Each line below from the line with "The width and" to the line with "This screenshot has" must be copied exactly, including those two, and no picture may appear in the copy.

Given data
>>>

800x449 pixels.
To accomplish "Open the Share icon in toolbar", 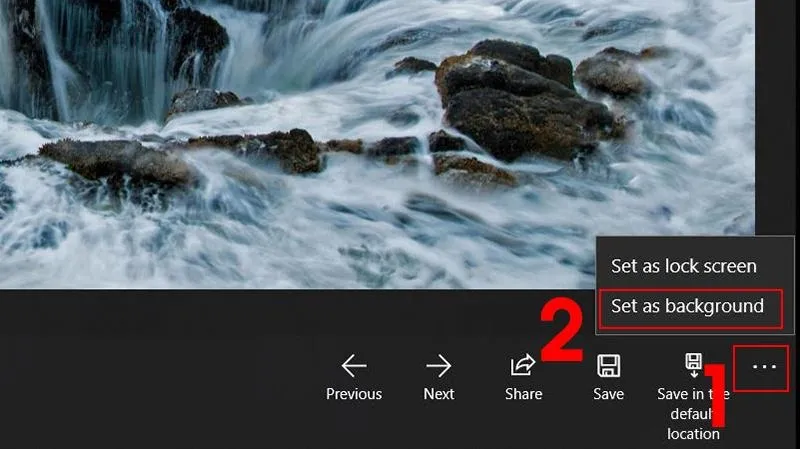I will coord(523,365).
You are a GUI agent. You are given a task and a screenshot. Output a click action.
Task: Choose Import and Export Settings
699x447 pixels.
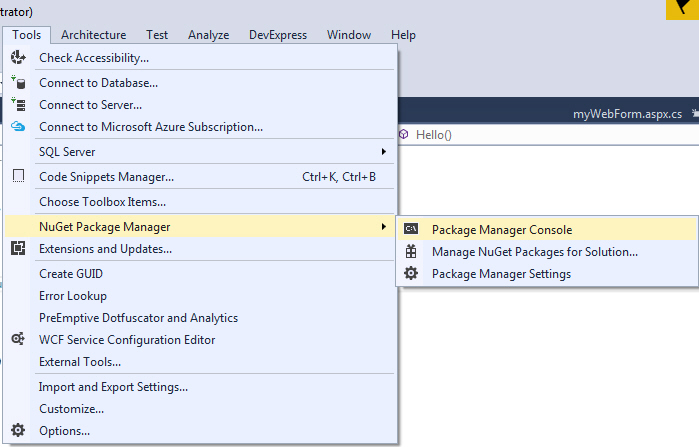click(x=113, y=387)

<<<
>>>

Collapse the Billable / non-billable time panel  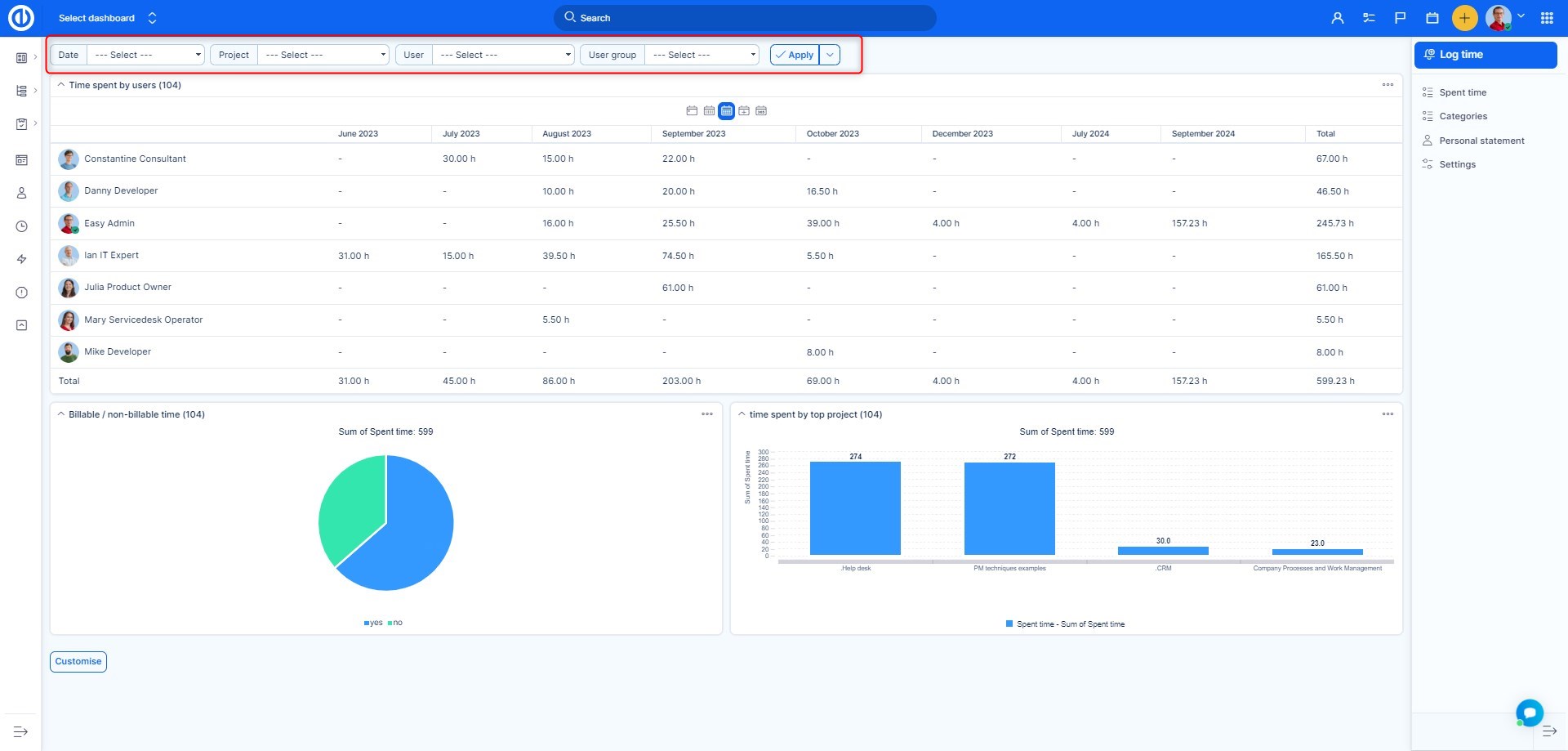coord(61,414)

<<<
>>>

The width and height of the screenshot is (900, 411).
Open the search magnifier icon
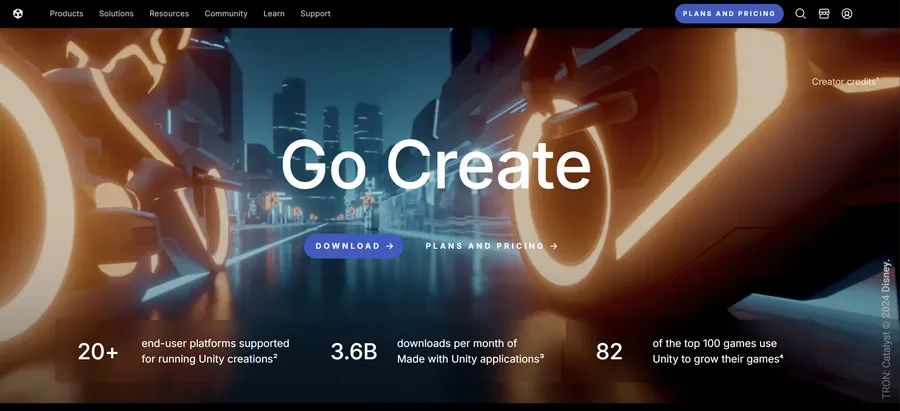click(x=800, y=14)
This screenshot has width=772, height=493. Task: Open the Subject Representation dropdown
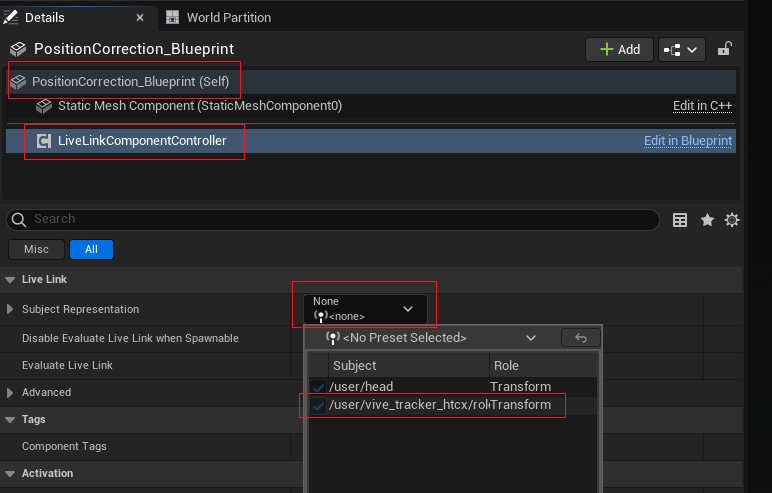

<<<

Result of the task
The width and height of the screenshot is (900, 411).
Open the search magnifier icon
click(x=800, y=14)
This screenshot has width=772, height=493. Task: Open the Subject Representation dropdown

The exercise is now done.